Wednesday, November 18, 2009

Imagined London by Anna Quindlen

One of THE best books to read on a plane to London. I have always loved Anna Quindlen's articles for Newsweek magazine and was disappointed when she gave up her Last Page column. Imagined London was written in 2004 and as Quindlen states in the second chapter, "this is the story of a woman and the city she loved before she had ever been there." It was only in 1995 that Quindlen visited London for the first time on a book tour. However, she had known her London from the literature that she devoured so voraciously.

Throughout the relatively short book we get insight into her favorite literature and the places she had previously visited only vicariously. We walk alongside Shakespeare, Austen, P.D. James, and Martin Amis. There is the statue of Sherlock Holmes outside the Baker Tube and of course Thackeray and Trollope.
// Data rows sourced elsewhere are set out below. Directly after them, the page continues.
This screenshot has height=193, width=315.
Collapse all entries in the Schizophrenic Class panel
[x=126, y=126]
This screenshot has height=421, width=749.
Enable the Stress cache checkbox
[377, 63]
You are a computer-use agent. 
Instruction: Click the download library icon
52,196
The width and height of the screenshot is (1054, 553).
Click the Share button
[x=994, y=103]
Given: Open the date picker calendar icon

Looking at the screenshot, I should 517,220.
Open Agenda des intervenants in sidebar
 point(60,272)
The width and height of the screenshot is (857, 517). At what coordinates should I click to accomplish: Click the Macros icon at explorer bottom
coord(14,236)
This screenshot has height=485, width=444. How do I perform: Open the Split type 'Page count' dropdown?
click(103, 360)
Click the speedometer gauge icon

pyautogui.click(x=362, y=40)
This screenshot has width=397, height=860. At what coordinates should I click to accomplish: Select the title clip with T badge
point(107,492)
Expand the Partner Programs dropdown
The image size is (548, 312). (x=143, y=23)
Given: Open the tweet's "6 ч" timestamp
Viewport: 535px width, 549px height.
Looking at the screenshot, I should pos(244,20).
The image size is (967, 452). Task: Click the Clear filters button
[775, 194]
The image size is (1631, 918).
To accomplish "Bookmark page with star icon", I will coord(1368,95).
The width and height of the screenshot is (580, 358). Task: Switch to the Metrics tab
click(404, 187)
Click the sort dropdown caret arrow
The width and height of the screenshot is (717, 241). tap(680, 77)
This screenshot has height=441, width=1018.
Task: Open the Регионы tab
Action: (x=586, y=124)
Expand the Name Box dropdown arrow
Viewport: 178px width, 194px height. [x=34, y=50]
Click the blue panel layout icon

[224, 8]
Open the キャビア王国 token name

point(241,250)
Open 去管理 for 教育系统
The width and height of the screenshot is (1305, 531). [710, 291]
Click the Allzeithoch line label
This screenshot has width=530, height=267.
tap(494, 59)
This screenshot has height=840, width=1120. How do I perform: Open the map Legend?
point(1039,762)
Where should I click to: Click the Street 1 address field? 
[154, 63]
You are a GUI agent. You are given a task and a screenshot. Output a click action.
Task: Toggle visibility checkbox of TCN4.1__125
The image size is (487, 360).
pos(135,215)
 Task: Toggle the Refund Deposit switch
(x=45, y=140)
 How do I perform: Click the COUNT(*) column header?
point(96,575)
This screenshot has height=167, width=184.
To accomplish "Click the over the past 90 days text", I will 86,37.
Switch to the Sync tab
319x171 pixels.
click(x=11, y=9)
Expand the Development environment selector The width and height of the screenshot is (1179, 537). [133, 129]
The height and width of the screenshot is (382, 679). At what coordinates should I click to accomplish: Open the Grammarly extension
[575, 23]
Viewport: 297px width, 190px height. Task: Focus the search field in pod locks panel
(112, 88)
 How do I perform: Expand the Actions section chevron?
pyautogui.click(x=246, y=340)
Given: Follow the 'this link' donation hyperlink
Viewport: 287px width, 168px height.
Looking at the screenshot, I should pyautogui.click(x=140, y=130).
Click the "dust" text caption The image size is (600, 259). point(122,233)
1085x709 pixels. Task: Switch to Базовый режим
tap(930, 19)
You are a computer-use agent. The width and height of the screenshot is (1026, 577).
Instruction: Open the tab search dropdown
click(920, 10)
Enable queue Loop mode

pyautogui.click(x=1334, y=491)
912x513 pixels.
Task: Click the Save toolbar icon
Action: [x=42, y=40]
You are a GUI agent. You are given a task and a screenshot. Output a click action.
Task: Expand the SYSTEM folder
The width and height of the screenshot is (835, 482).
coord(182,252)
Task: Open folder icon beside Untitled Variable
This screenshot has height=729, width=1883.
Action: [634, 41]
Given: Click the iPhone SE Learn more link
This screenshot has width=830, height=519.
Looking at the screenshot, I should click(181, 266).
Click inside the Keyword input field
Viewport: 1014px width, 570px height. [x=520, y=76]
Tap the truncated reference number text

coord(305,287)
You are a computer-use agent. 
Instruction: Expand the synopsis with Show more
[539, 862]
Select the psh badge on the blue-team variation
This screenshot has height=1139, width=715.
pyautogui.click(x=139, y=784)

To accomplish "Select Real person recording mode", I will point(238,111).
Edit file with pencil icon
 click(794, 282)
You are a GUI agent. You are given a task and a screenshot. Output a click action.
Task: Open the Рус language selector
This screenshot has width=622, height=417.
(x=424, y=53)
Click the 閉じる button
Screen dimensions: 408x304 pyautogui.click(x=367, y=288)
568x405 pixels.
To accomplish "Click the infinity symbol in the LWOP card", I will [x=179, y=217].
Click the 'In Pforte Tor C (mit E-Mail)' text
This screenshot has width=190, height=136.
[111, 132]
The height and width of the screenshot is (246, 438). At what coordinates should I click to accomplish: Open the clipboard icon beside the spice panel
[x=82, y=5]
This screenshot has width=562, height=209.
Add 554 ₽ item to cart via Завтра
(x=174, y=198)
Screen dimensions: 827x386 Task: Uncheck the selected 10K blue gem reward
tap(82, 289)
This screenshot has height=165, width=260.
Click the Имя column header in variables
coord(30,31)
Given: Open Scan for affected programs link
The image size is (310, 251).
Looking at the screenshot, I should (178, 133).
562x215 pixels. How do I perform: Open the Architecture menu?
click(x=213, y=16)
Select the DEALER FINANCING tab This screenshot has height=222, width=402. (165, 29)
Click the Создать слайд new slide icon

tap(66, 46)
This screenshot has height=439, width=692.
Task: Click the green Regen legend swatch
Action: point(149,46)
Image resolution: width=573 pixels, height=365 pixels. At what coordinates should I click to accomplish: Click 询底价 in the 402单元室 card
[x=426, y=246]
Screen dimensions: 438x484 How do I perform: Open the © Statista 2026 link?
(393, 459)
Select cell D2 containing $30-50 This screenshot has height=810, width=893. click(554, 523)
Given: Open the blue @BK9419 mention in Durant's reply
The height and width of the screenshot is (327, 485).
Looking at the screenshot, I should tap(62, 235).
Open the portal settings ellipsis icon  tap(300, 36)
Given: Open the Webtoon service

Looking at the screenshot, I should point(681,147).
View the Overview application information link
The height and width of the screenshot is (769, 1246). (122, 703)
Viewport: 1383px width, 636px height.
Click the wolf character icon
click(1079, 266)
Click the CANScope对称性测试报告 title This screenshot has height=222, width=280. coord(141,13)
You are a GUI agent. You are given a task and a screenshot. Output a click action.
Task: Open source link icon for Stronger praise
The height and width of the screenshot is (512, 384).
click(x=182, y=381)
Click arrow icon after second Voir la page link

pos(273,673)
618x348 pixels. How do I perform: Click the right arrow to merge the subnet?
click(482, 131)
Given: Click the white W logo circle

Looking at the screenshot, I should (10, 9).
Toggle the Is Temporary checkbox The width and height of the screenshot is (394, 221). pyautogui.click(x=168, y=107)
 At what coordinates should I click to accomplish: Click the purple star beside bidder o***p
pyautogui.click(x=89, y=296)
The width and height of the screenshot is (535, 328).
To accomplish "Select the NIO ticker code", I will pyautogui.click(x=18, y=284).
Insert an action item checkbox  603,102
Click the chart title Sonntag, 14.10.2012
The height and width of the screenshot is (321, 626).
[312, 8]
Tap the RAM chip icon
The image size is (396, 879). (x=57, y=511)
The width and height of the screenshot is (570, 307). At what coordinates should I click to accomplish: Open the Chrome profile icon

Many pages are given over to Dickens and his Little Dorritt and Galsworthy's
Forsyte Saga. In addition are woven historical references as she travels the city that has been so beloved by her.

Imagined London is a tribute to a city that has one of the richest literary and historical pasts. It is not as detailed as Peter Ackroyd's London: a Biography that Quindlen references in the book. But that is not the purpose. It is a love story and written with all the passion a person who is drawn to London feel for the city. It will be read again when one feels that tugging need to bond with the city on the Thames.